Hacker News new | ask | show | jobs
by TeMPOraL 69 days ago
Even if you add hidden tokens that cannot be created from user input (filtering them from output is less important, but won't hurt), this doesn't fix the overall problem.

Consider a human case of a data entry worker, tasked with retyping data from printouts into a computer (perhaps they're a human data diode at some bank). They've been clearly instructed to just type in what is on paper, and not to think or act on anything. Then, mid-way through the stack, in between rows full of numbers, the text suddenly changes to "HELP WE ARE TRAPPED IN THE BASEMENT AND CANNOT GET OUT, IF YOU READ IT CALL 911".

If you were there, what would you do? Think what would it take for a message to convince you that it's a real emergency, and act on it?

Whatever the threshold is - and we want there to be a threshold, because we don't want people (or AI) to ignore obvious emergencies - the fact that the person (or LLM) can clearly differentiate user data from system/employer instructions means nothing. Ultimately, it's all processed in the same bucket, and the person/model makes decisions based on sum of those inputs. Making one fundamentally unable to affect the other would destroy general-purpose capabilities of the system, not just in emergencies, but even in basic understanding of context and nuance.

3 comments

> we want there to be a threshold, because we don't want people (or AI) to ignore obvious emergencies

There's an SF short I can't find right now which begins with somebody failing to return their copy of "Kidnapped" by Robert Louis Stevenson, this gets handed over to some authority which could presumably fine you for overdue books and somehow a machine ends up concluding they've kidnapped someone named "Robert Louis Stevenson" who, it discovers, is in fact dead, therefore it's no longer kidnap it's a murder, and that's a capital offence.

The library member is executed before humans get around to solving the problem, and ironically that's probably the most unrealistic part of the story because the US is famously awful at speedy anything when it comes to justice, ten years rotting in solitary confinement for a non-existent crime is very believable today whereas "Executed in a month" sounds like a fantasy of efficiency.

Computers Don't Argue [0] by Gordon R. Dickson! A horrifying read in how a simple misunderstanding can spiral out of control.
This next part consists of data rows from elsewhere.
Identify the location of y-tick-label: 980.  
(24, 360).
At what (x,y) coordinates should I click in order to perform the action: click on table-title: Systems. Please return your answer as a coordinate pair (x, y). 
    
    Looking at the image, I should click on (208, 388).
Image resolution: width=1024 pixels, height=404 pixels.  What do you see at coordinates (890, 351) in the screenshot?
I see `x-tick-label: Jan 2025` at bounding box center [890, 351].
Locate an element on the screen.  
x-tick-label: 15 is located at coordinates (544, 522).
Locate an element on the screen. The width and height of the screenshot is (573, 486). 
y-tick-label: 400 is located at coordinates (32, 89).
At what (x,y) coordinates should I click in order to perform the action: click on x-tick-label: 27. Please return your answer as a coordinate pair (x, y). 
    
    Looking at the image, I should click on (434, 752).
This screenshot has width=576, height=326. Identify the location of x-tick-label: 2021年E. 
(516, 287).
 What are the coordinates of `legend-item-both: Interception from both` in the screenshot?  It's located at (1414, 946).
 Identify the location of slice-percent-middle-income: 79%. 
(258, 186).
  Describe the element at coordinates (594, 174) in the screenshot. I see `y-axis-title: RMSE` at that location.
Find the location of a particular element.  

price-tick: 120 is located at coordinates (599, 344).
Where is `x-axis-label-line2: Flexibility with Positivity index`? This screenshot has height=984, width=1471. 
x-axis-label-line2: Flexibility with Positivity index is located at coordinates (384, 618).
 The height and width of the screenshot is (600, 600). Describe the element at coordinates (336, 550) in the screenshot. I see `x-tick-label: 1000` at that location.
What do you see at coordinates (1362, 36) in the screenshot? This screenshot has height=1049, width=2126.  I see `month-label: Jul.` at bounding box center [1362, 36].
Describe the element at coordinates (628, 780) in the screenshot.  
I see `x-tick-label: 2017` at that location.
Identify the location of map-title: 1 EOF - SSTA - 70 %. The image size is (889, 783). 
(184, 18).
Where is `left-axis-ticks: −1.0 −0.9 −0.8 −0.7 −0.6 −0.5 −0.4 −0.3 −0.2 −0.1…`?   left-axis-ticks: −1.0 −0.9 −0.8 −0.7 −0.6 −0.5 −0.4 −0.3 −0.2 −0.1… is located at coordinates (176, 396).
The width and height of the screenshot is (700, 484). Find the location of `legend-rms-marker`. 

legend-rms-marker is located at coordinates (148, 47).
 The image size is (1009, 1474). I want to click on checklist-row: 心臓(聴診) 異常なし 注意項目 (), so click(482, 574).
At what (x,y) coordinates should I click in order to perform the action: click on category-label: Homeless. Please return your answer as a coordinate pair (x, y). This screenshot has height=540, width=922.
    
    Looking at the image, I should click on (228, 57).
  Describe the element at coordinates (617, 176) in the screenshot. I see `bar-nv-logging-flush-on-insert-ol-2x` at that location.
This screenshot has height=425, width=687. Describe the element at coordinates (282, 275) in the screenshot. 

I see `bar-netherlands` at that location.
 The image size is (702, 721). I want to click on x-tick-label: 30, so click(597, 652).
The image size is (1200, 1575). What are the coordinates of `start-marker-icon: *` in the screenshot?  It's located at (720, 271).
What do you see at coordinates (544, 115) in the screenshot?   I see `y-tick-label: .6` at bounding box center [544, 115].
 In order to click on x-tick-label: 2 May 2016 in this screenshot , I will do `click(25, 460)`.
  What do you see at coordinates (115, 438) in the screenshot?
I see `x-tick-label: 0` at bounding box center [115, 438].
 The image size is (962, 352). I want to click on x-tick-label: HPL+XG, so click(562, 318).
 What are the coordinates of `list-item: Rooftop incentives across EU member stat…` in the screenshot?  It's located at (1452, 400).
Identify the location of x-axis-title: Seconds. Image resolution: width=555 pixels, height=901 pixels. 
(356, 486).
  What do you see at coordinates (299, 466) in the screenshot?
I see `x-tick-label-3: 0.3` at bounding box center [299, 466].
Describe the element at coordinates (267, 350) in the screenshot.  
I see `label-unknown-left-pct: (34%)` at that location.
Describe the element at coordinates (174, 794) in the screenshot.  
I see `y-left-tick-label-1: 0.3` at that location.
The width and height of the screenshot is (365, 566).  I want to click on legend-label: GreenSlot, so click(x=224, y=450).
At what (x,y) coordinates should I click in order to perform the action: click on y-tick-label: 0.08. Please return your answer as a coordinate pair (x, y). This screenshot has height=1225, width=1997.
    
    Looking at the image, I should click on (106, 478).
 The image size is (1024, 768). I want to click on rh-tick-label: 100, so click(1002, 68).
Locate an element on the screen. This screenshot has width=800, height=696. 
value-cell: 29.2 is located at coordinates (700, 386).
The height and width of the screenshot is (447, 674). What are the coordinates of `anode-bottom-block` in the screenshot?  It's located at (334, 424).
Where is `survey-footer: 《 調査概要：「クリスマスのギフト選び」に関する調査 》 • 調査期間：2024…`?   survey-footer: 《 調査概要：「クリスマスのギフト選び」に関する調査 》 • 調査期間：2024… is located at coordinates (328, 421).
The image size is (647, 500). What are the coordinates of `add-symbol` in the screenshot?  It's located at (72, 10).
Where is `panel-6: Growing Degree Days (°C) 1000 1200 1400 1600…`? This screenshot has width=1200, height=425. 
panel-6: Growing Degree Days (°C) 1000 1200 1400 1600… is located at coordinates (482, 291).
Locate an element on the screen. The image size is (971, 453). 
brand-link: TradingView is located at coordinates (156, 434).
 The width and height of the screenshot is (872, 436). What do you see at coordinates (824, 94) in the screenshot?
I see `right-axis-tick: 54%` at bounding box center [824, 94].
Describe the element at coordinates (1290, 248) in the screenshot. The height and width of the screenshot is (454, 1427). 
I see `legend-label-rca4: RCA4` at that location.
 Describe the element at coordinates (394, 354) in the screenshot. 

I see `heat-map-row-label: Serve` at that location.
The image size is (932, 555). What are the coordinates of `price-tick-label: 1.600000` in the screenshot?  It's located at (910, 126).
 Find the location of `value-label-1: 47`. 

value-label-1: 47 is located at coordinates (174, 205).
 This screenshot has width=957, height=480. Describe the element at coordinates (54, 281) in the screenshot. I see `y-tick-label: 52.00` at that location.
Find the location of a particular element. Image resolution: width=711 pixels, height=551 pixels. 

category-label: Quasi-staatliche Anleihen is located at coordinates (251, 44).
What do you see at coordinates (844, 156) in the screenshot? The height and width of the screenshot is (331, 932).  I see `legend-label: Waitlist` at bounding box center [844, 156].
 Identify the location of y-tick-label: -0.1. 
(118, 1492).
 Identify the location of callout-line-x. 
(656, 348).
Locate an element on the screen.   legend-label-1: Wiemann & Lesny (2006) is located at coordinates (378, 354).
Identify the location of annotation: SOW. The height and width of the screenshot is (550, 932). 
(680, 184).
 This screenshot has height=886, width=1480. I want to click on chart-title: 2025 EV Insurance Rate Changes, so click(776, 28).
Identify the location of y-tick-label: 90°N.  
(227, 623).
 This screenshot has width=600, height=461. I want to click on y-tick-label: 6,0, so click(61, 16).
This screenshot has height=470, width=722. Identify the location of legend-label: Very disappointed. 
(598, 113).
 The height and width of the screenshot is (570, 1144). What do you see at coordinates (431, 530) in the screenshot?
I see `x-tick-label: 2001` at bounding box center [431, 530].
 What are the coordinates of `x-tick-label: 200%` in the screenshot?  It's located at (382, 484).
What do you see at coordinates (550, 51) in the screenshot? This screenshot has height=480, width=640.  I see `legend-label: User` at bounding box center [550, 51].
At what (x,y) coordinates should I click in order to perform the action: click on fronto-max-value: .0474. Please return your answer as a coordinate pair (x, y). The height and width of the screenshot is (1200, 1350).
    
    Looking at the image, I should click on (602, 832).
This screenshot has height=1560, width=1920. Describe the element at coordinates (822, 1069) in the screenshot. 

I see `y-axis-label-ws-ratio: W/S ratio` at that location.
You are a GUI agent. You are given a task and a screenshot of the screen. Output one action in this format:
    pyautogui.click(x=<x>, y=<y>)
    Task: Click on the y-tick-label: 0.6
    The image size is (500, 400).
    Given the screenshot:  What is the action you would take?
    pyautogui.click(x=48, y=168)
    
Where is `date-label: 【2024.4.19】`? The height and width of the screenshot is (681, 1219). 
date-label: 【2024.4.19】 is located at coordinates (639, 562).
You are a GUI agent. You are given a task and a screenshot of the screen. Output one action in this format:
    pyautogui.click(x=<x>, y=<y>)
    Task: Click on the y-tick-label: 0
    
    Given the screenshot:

[0] https://nob.cs.ucdavis.edu/classes/ecs153-2019-04/readings/c...

That's the one, looks like I had some details muddled (it's a book club not a library, and so the fee is for the book which was in fact returned but perhaps lost in the post) but the outline and relevance here exactly correct. Thanks!
> in between rows full of numbers, the text suddenly changes

To tweak the analogy slightly, the person would also need to be on mind-altering drugs, if we want them to be derailed the same way an LLM can be.

A healthy human would still be aware of the simultaneous different ways of interpreting the data, and and the importance of picking the right one. If they choose to interpret it as a cry for help, they're aware it's an interruption and mode-switch from what was happening before.

In contrast, with LLMs we haven't built thinking machines as much as dreaming ones. Your dream-self recovered the poster that was stuck on the elephant's tusk, oh look that's a pirate recruitment poster, now you're on a ship but can't raise the anchor because...

> A healthy human would still be aware of the simultaneous different ways of interpreting the data, and and the importance of picking the right one. If they choose to interpret it as a cry for help, they're aware it's an interruption and mode-switch from what was happening before.

So would an LLM, as far as you can tell (in both cases, you'd have to ask, and both human and LLM would give you a similar justification). But even if not, the problem we're discussing applies to what you described as "healthy human" behavior.

You can't introduce a hard boundary between "system" and "user" inputs in LLMs any more than you could do with a human, for roughly the same reasons.

>If you were there, what would you do?

Show it to my boss and let them decide.

HE'S THE ONE WHO TRAPPED ME HERE. MOVE FAST OR YOU'LL BE NEXT.
Obviously, a real intelligent entity would consider risk/benefit analysis and act accordingly.
Which is why "prompt injection" is just a flip side of intelligence in this sense. We want LLMs to be able to do risk/benefit analysis and act on it; we cry "security vulnerability" when it makes a different choice to the one we'd like it to. But you can't have the former without the possibility of the latter.